Le Play In Challenger 2026 n’est pas seulement le théâtre d’une performance statistique. Avec sa victoire en deux sets face au Croate Matej Dodig, Moise Kouame est devenu le premier joueur né en 2009 à remporter un match sur le circuit Challenger. Mais derrière la précocité du jeune francilien, il y a un projet, une structure et un accompagnement minutieux car la pépite française n’avance pas seule.

À bientôt 17 ans le 6 mars prochain, Moïse Kouamé est un talent sous haute protection et cette semaine il fait le bonheur du public nordiste du Play In Challenge. Une véritable aubaine pour le tournoi ATP Challenger 125 Lillois qui gagne encore en notoriété et visibilité avec la présence de ce que le milieu du tennis voit comme une future grande star de la discipline. La Fédération Française de Tennis l’a bien compris. Kouamé est couvé, accompagné, protégé. Son calendrier est pensé. Son exposition médiatique maîtrisée. Son développement progressif avec un objectif : éviter l’emballement autour du jeune homme. Le tennis français a déjà connu l’histoire d’un prodige propulsé très tôt sous les projecteurs. Cette fois, l’encadrement veut conjuguer ambition et patience.

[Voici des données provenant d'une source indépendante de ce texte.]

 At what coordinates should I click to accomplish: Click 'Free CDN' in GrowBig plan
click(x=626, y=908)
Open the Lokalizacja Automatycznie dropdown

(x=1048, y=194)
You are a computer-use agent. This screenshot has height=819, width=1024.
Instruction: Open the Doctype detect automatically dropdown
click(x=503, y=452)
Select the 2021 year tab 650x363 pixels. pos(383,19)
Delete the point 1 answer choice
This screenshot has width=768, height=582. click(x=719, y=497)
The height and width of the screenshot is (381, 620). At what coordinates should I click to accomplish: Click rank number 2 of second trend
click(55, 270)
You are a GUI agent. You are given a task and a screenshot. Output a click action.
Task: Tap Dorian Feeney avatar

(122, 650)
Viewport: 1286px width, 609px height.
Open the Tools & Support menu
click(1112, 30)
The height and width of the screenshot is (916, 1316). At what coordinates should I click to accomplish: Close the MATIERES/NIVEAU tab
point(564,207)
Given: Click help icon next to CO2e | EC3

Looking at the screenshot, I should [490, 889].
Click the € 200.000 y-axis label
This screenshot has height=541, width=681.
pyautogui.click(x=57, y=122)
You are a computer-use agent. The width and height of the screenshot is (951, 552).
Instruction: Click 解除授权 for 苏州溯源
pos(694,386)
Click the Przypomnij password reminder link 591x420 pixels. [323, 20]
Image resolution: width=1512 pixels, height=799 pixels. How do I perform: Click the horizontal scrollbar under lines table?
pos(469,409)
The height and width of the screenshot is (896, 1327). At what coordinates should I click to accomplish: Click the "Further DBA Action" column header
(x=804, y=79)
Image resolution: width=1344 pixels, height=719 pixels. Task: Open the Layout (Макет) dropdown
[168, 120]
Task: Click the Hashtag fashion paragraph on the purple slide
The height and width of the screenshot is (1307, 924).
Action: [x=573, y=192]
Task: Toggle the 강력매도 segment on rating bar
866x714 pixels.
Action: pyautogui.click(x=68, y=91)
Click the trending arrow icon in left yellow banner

Richard Gasquet, le miroir de l’expérience
À ses côtés pour un accompagnement sur mesure, un conseiller pas comme les autres qui n’est autre que Richard Gasquet. Difficile d’imaginer meilleur guide. Gasquet sait ce que signifie éclore prématurément sur le circuit professionnel. À 15 ans, il battait déjà un Top 100. À 16 ans, il était présenté comme l’avenir du tennis mondial. L’emballement, la pression, les attentes démesurées, Gasquet a tout connu. Sa présence parfaitement assumée auprès de Kouamé n’est pas anodine. Elle apporte un recul précieux. Une lecture fine des pièges à éviter. Comment gérer la notoriété soudaine. Comment absorber une défaite sans douter. Comment progresser sans brûler d’étapes. Gasquet incarne la longévité. La résilience. Et une forme de sagesse que seul le temps offre.

Le Play In Challenger de Lille comme révélateur
Sur le court nordiste, Moïse Kouamé a affiché une maturité impressionnante face au Croate Dodig lors de sa victoire au premier tour. Gestion des temps faibles, qualité de service, intensité constante. Rien ne laissait deviner qu’il découvrait à peine ce niveau d’exigence. Mais le plus dur commence maintenant. Au deuxième tour ce jeudi en début de soirée, il va affronter Joel Schwaerzler, le jeune Autrichien tombeur de David Goffin au 1er tour, lui aussi perçu comme un futur espoir du tennis. Un duel entre deux représentants d’une nouvelle vague ambitieuse et décomplexée. Que la génération 2009 se rassure, avec Moïse Kouamé, elle a sans attendre son ambassadeur en attendant, un jour, d’être on lui souhaite, la grande star que le tennis français attend depuis quelques années.